→ Study material:
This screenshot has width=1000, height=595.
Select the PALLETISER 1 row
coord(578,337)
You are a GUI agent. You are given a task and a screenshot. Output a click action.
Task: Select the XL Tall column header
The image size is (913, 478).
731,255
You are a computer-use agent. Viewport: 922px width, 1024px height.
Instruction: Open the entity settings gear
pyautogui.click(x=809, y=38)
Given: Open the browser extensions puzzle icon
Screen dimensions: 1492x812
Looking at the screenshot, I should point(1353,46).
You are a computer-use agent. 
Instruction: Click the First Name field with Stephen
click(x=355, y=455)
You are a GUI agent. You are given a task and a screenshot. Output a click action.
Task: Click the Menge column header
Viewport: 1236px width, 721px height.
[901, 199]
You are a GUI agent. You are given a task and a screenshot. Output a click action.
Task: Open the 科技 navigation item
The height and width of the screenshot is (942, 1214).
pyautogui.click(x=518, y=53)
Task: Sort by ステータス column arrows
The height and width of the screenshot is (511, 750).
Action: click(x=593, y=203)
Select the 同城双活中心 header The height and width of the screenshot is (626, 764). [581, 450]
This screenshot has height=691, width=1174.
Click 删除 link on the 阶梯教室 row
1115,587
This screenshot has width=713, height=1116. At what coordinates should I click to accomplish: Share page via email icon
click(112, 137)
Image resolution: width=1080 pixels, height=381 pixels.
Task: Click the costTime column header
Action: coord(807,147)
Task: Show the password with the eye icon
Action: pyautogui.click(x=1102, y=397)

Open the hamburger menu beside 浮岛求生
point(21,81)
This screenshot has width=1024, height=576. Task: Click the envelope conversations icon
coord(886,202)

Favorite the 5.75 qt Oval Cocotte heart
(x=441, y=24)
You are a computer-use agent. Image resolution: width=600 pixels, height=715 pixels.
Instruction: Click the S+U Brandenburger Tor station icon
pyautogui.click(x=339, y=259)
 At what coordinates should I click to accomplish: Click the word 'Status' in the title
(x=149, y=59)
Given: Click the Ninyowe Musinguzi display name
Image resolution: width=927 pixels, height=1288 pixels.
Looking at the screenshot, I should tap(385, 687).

→ What is being asked:
In the entries above, find the line holding "You are a computer-use agent. Viewport: 922px" and the line holding "Task: Click the Menge column header", then retype exactly those two lines and every line between them, and nothing else.

→ Answer for the task:
You are a computer-use agent. Viewport: 922px width, 1024px height.
Instruction: Open the entity settings gear
pyautogui.click(x=809, y=38)
Given: Open the browser extensions puzzle icon
Screen dimensions: 1492x812
Looking at the screenshot, I should point(1353,46).
You are a computer-use agent. 
Instruction: Click the First Name field with Stephen
click(x=355, y=455)
You are a GUI agent. You are given a task and a screenshot. Output a click action.
Task: Click the Menge column header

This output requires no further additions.